The suspension IS protected against small arms fire, by a simple thing such as "ballistic skirts"- all tanks have them, and they can be extended downwards as well.
http://www.google.co.in/search?sourceid=navclient&ie=UTF-8&rls=GGLG,GGLG:2006-19,GGLG:en&q=ballistic+skirts

Kindly check Arjun pictures if you dont believe me.

The actual view, as coming from someone who led the trials is available here:
http://www.bharat-rakshak.com/LAND-FORCES/Army/Articles/Article46.html

The issue with Arjun has little to do with its technical issues- these can all be sorted out once it is in service and after five-six years of user comfort. Same as with the T-72. The actual issue is of requirements creep. The Arjun was bulked up to meet the acquisition of the M1 by Pak, with all similar specifications, and today, the Army feels that a 58.5 ton tank with heavy armour (and hence logistics costs) and at 3.8 Million $ vs 2.2 for the cheap T-90S, is unecessary.
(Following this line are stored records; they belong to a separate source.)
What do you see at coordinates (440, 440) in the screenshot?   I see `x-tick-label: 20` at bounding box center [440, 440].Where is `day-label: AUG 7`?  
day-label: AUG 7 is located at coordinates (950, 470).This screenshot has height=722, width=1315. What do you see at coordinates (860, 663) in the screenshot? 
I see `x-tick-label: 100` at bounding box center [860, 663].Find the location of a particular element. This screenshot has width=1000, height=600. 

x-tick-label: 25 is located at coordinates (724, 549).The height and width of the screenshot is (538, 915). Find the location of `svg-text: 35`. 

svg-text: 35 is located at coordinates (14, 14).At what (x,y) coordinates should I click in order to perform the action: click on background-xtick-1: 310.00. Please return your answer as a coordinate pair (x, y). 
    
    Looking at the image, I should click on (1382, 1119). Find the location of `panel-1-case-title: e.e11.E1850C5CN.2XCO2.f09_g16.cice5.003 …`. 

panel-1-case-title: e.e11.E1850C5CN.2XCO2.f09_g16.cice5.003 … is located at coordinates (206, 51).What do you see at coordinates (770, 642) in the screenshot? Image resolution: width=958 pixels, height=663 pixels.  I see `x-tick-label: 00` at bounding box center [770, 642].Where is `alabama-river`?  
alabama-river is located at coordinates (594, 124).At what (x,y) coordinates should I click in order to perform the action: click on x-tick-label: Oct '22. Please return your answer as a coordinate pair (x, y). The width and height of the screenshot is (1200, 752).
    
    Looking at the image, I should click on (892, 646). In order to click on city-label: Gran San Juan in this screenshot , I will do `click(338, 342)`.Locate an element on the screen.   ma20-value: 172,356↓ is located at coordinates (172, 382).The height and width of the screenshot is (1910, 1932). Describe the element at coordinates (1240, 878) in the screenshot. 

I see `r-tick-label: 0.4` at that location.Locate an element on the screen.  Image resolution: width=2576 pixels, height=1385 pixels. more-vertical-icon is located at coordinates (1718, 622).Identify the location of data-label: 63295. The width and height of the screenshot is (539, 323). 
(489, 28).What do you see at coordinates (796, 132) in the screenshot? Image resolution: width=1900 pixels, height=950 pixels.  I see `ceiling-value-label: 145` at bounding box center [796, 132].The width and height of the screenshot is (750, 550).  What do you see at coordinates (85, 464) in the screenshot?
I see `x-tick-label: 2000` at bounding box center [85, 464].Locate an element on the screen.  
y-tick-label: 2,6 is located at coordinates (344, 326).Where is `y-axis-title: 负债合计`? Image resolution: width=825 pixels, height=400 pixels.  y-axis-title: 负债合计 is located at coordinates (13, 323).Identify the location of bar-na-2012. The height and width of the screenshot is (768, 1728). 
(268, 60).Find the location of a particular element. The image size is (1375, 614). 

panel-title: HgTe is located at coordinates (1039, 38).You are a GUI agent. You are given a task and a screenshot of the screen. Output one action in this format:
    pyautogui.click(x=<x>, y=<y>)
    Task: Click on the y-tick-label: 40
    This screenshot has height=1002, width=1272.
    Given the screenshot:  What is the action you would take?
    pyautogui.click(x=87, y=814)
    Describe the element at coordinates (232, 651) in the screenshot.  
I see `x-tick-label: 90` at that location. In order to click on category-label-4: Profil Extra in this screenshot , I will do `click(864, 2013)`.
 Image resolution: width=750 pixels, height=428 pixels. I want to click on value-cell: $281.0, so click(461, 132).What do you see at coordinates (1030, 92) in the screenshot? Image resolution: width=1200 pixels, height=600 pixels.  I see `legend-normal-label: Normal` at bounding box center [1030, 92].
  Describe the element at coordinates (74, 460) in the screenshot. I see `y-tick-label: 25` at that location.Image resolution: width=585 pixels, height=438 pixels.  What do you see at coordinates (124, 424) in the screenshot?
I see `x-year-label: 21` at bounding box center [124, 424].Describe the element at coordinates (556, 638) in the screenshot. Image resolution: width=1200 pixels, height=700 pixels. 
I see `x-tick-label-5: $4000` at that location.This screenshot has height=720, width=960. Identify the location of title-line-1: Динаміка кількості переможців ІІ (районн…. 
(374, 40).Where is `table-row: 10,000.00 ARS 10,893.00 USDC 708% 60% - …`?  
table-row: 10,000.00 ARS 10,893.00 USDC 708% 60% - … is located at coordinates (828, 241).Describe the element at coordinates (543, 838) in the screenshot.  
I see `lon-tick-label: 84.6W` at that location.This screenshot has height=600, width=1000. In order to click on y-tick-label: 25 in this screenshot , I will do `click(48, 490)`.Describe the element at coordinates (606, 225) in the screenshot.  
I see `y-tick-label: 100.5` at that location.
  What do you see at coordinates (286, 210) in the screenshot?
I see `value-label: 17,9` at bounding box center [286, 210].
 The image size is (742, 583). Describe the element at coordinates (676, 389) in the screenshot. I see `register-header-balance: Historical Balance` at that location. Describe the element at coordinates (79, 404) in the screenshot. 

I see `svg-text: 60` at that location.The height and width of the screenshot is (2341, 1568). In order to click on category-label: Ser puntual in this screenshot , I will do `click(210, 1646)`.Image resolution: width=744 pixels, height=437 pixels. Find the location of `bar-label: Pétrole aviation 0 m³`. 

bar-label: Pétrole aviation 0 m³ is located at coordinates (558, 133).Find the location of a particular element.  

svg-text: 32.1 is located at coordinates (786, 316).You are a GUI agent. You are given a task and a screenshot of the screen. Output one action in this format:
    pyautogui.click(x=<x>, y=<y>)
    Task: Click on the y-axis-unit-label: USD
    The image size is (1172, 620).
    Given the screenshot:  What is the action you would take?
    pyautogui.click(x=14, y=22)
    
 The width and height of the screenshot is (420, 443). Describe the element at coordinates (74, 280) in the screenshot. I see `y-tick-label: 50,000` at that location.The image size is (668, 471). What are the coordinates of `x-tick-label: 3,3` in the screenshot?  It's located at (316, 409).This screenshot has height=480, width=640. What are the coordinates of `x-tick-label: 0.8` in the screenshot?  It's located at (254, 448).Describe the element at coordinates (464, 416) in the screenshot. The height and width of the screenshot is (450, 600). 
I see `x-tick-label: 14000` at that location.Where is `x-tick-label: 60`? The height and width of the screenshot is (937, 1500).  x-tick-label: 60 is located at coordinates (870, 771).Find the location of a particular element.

Like the T-90S — which is now our MBT — the Pakistani tank has a very effective tandem-warhead missile that can be fired through the gun tube and can knock out an adversary tank well before it can bring its tank gun to bear.

Any ATGM has a flight time of 14 seconds, for its max range. Tank doctrine, as practised everywhere calls for a laser guided round as this, to be detected by laser warning sensors (such as the Arjun has) and a FSAPDS round fired in return (4-5 seconds at that range).

Sir, the rest of your article also has some incorrect perceptions. There is truth in the fact that the DRDO can be made more efficient, and that as Indians we should all wish for it (and other orgs) to perform at their optimum, but we need to be particular about our facts.